Wat is er nodig om de zorg voor psychisch ontregelde patiënten, die somatische spoedzorg nodig hebben, beter te laten aansluiten op de behoeften en ervaringen van de patiënt, hun naasten en de zorgprofessionals? Dat vraagstuk adresseren we met deze RAAK-publiek aanvraag. De zorg voor psychisch ontregelde patiënten die somatische spoedzorg nodig hebben is in de praktijk vaak suboptimaal, omdat de primaire focus van die spoedzorg vooral op somatische klachten is gericht. Hierdoor krijgt deze kwetsbare groep patiënten niet altijd de zorg die zij nodig hebben, waardoor behandeling van psychische klachten onnodig wordt uitgesteld en de kans op escalaties toeneemt.
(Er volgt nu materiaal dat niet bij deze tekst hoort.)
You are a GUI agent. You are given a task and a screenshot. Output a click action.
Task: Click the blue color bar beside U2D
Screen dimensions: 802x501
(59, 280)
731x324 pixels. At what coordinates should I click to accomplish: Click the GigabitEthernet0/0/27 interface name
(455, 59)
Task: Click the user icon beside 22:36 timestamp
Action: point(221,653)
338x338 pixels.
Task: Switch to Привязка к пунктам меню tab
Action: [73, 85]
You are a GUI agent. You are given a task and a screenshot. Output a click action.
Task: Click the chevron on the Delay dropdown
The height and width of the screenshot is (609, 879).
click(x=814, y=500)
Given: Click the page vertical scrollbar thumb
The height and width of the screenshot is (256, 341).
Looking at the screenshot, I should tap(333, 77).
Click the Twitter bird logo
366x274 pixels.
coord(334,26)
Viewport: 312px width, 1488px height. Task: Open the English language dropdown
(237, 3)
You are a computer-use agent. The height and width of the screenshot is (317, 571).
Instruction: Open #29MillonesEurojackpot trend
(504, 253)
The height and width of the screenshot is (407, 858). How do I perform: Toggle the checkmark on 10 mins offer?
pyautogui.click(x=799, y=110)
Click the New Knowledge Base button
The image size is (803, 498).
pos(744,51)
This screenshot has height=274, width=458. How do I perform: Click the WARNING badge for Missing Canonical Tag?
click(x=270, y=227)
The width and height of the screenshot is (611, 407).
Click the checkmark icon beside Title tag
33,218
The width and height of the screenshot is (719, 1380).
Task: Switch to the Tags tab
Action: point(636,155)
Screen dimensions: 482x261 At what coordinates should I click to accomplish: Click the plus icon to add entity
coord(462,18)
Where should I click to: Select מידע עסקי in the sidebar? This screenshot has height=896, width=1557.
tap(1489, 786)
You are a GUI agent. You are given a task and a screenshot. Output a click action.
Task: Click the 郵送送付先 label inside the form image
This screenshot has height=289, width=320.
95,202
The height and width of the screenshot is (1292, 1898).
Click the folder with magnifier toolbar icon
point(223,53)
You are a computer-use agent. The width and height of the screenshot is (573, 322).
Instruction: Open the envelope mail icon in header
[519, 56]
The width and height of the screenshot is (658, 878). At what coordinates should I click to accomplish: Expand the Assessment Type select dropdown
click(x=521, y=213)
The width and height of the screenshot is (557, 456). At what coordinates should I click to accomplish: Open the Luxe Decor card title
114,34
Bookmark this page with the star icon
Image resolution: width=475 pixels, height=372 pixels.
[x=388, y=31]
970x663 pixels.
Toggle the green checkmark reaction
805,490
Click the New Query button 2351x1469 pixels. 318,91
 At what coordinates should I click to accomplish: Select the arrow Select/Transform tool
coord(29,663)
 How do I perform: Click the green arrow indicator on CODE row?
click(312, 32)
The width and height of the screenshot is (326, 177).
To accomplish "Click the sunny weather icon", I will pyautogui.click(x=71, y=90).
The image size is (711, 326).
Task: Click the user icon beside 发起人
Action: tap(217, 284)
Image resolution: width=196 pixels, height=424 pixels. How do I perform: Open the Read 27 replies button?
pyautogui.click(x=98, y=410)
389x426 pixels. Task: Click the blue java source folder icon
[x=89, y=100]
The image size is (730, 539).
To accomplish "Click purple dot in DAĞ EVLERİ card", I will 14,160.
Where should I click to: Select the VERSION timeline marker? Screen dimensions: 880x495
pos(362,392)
Met behulp van onderzoekmethodologieën uit het Medical Research Council Framework en Experience-Based Co-Design bestuderen we de ambulance- en spoedeisende hulp (SEH) context en brengen we de ervaringen en behoeften van psychisch ontregelde patiënten, hun naasten en de betrokken zorgprofessionals in kaart. Daarbij zoomen we ook in op de benodigde kennis en vaardigheden om goede zorg te geven binnen die spoedzorgcontext. Op basis van de kennis die we daarin ophalen, ontwerpen we samen met de patiënten, hun naasten en de zorgprofessionals, een praktisch toepasbare toolbox, met elementen om de somatische spoedzorg voor psychisch ontregelde patiënten beter te laten aansluiten. De Hogeschool Utrecht voert het project uit in nauwe samenwerking het UMC Utrecht, Diakonessenhuis, St. Antonius ziekenhuis, Meander MC, de RAVU en stichting Altrecht. Gedurende het gehele project zullen patiënten, naasten en zorgprofessionals actief participeren bij zowel de opzet als de uitvoering van de verschillende deelonderzoeken binnen deze aanvraag.